2 arrested in al-Qaida-linked plot in Canada


Associated Press

TORONTO

Two men were arrested and charged with plotting a terrorist attack against a Canadian passenger train with support from al-Qaida elements in Iran, police said Monday. The case bolstered allegations by some governments and experts of a relationship of convenience between Shiite-led Iran and the predominantly Sunni Arab terrorist network.

Chiheb Esseghaier, 30, and Raed Jaser, 35, had “direction and guidance” from al-Qaida members in Iran, though there was no reason to think the planned attacks were state- sponsored, Royal Canadian Mounted Police Assistant Commissioner James Malizia said. Police said the men did not get financial support from al-Qaida, but he declined to provide more details.

“This is the first known al-Qaida planned attack that we’ve experienced in Canada,” Superintendent Doug Best told a news conference. Officials in Washington and Toronto said it had no connections to last week’s bombings at the marathon in Boston.
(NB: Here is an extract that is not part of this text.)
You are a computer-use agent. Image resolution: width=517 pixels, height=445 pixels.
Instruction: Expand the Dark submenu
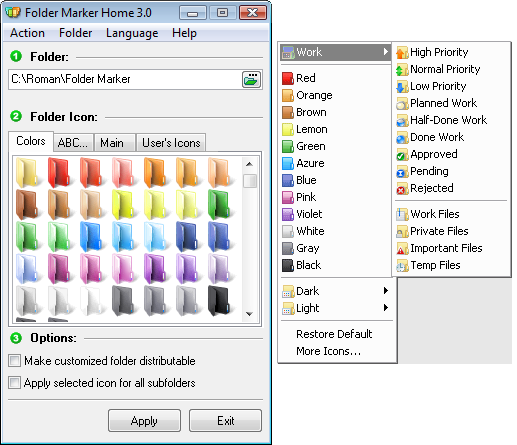point(336,291)
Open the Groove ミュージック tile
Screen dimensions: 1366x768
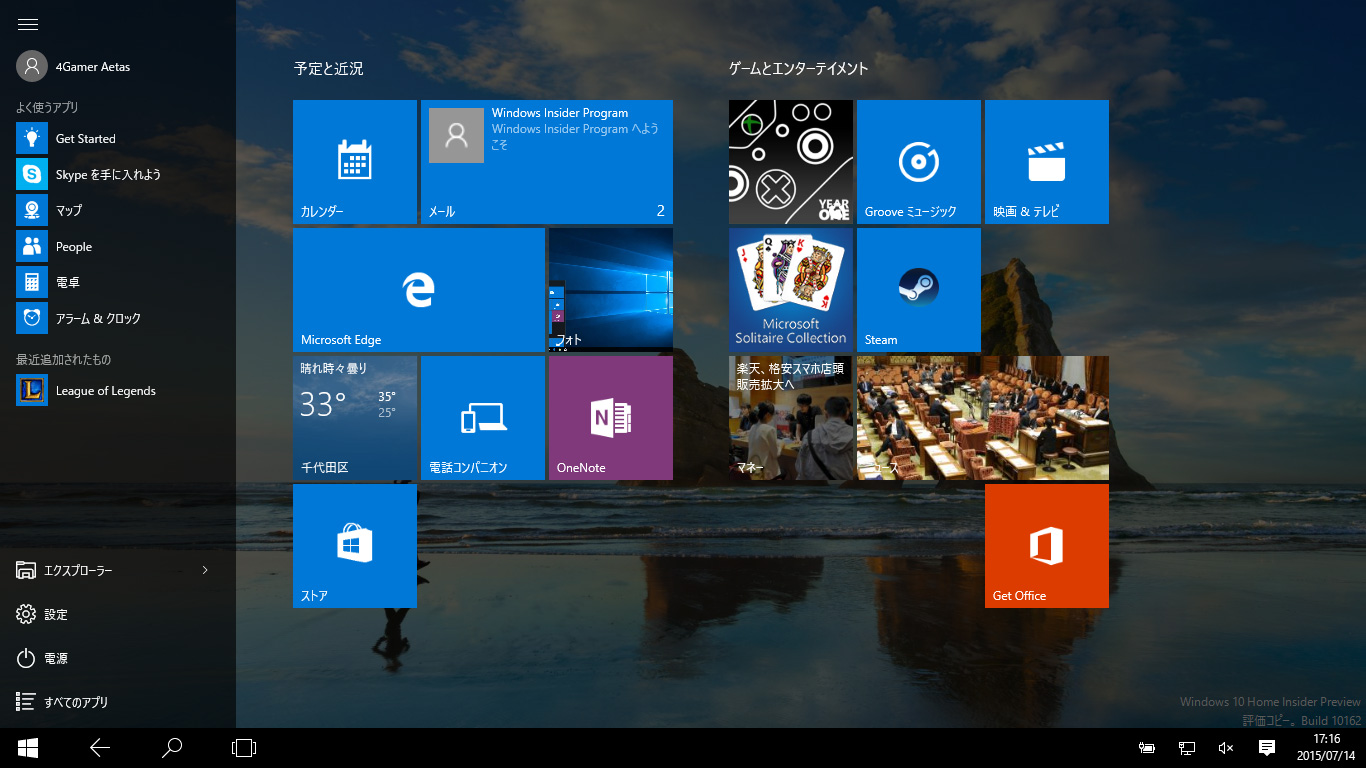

The arrests in Montreal and Toronto raised questions about Iran’s murky relationship with the terrorist network. Bruce Riedel, a CIA veteran who is a Brookings Institution senior fellow, said al-Qaida has had a clandestine presence in Iran since at least 2001 and that neither the terror group nor Tehran speaks openly about it.

“The Iranian regime kept some of these elements under house arrest,” he said in an email to The Associated Press. “Some probably operate covertly. AQ members often transit Iran traveling between hideouts in Pakistan and Iraq.”

U.S. intelligence officials long have tracked limited al-Qaida activity inside Iran. Remnants of al-Qaida’s so-called management council are still there, though they usually are kept under virtual house arrest by an Iranian regime suspicious of the Sunni-/Salafi-based militant movement. There also are a small number of financiers and facilitators who help move money, and sometimes weapons and people throughout the region from their base in Iran.

Last fall, the Obama administration offered up to $12 million in rewards for information leading to the capture of two al-Qaida leaders based in Iran. The U.S. State Department described them as key facilitators in sending extremists to Iraq and Afghanistan. The U.S. Treasury Department also announced financial penalties against one of the men.